25 And 50 Years Ago  

November 20, 1970
NEW YORK - Judge John M. Murtagh unexpectedly allowed the film "Battle of Algiers" to be entered as prosecution's evidence against 13 members of the Black Panther Party on trial here.

This was done by allowing the 12 jurors - among whom are seven Blacks and one Puerto Rican - to see the film in the afternoon session of the trial on November 9.

The 13 on trial are among 21 Panthers under a 30-count grand jury indictment, which charges that they conspired to blow up police stations, department stores, and - of all places - the New York Botanical Gardens in the Bronx. The indicted Panthers were seized in predawn raids April 2, 1969.

Assistant district attorney Joseph Phillips sought to enter the film as evidence on the basis of a statement by a Black police agent that the film was "mandatory" for all Panther Party members.

The agent, detective Ralph White, testified that Lumumba Abdul Shakur, one of the defendants, told a political education class that they were required to see "Battle of Algiers." After White saw it he went to Shakur's apartment. He testified hearing Shakur state that the tactics used by the Algerians would be used by the Panthers against the pigs (police).

November 17, 1945
British warships and planes on November 10 began blasting the city of Soerabaja, after fighters for the freedom of Indonesia turned down an Allied ultimatum to give up their arms and deliver their leaders to the tender mercies of the imperialist butchers. More than 500,000 civilians in Soerabaja were under the fire of the Allied apostles of "democracy" and "freedom from fear."
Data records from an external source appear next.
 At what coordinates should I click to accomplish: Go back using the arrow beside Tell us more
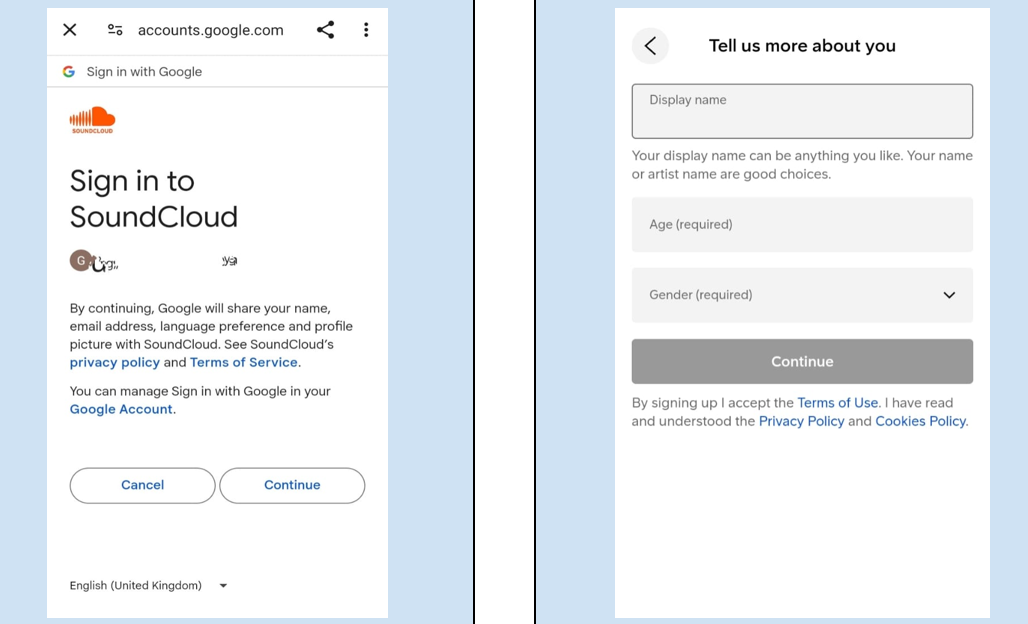tap(650, 46)
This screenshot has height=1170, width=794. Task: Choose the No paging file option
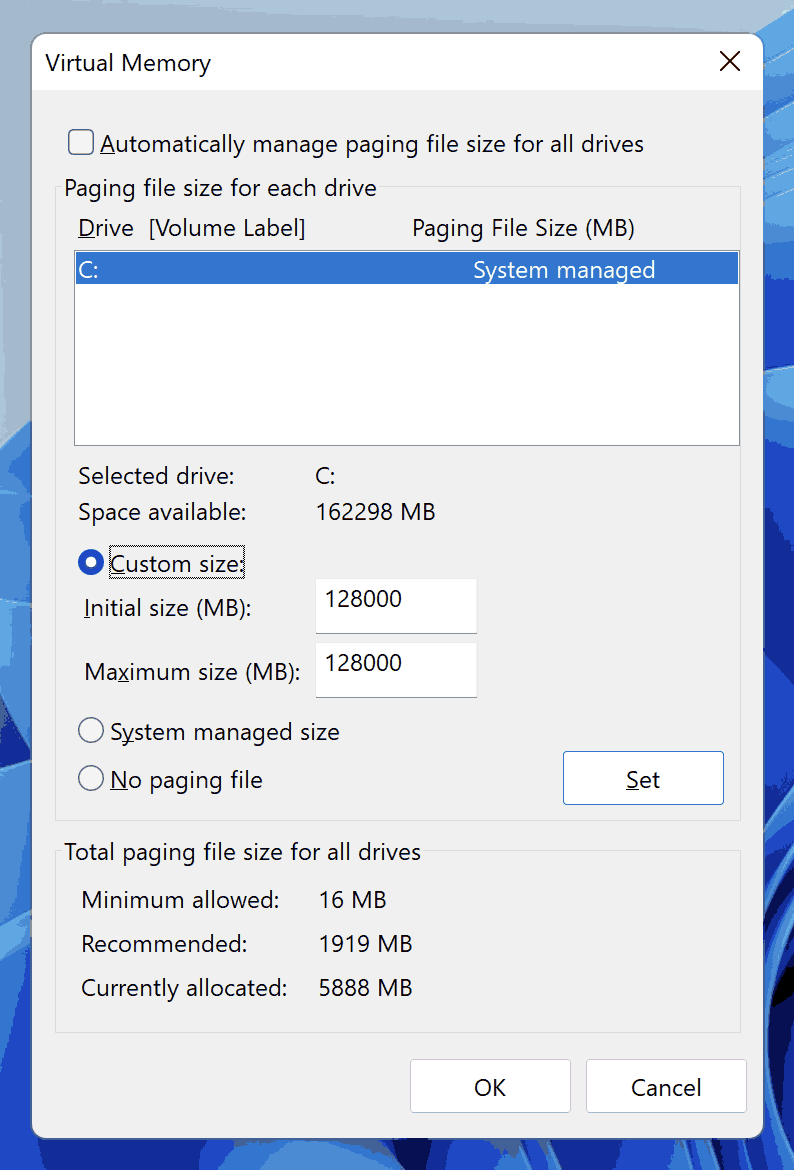[x=90, y=779]
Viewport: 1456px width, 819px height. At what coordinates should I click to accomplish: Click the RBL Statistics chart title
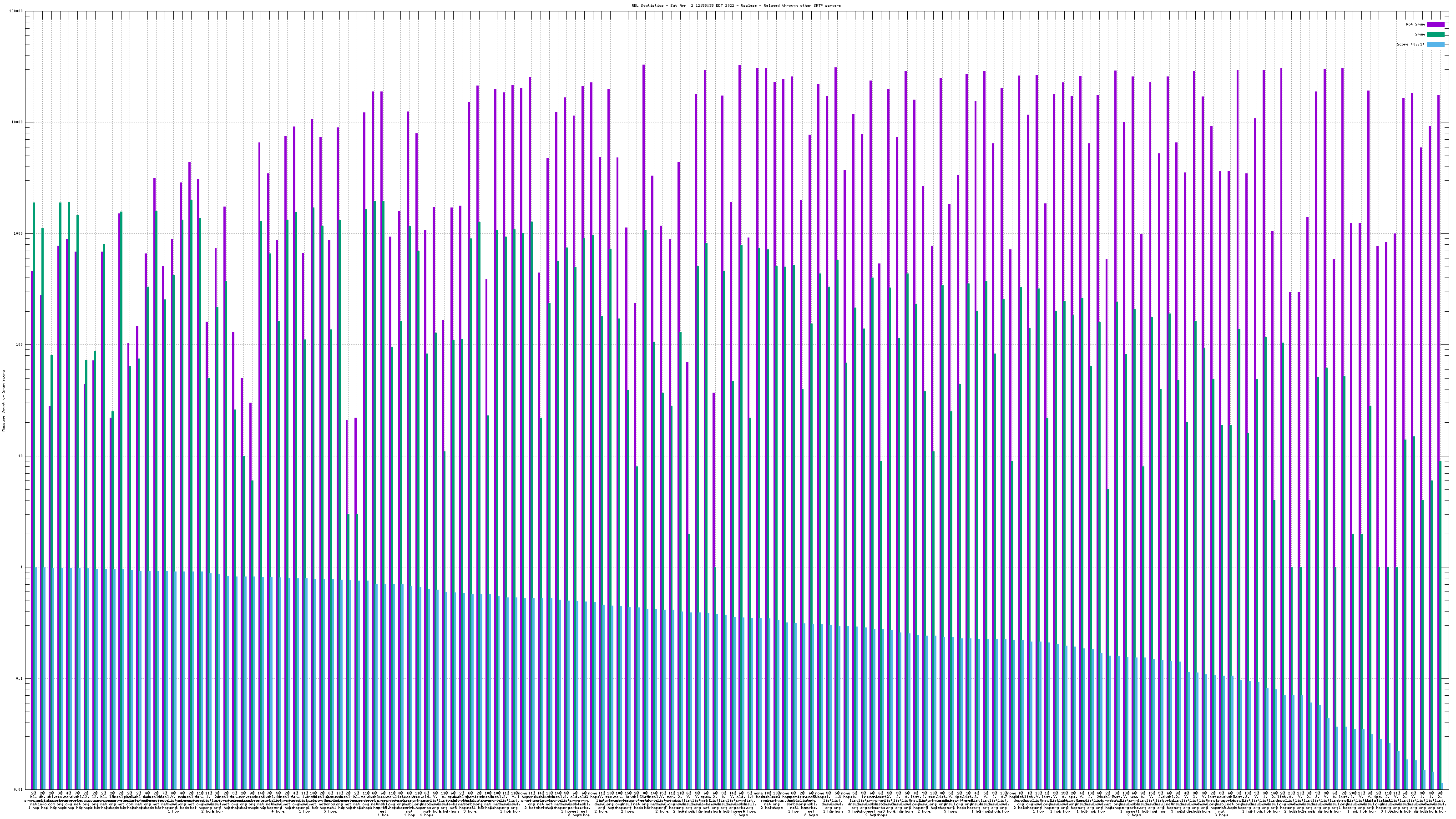pos(736,5)
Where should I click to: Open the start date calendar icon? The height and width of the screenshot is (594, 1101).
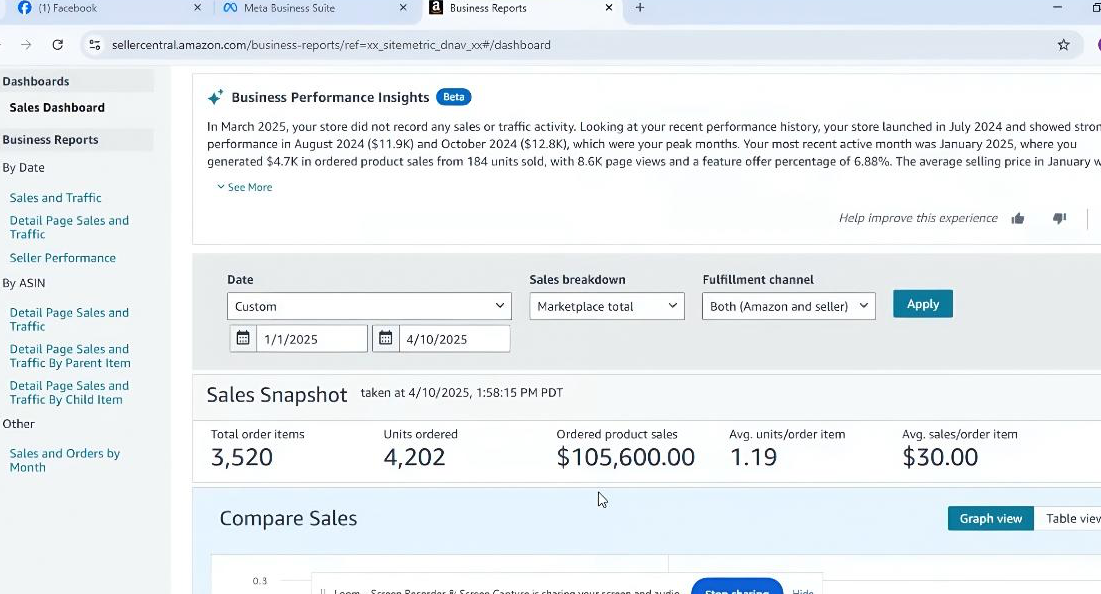tap(243, 339)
The American imperialists are backing the British. Truman maintained a contemptuous silence to the protests of the Republic of Indonesia against British and Dutch use of American-made uniforms, arms and ammunition.

Meanwhile the role of Soekarno, head of the newly-formed Republic of Indonesia, became more equivocal. Instead of rallying the people of Java to a life and death struggle against the savage foreign invaders, he continued to follow a policy of appeasement. He even made a bid to the Dutch, offering them "preferential rights."

A youth rally at Jogakarta, which Soekarno was addressing, is said to have broken up when news of the British bombardment of Soerabaja was received. Reinforcements hurried toward Soerabaja. Nationalist leaders whose names were not reported, called for a nationwide uprising, declaring: "It is better to perish than to come again under foreign domination."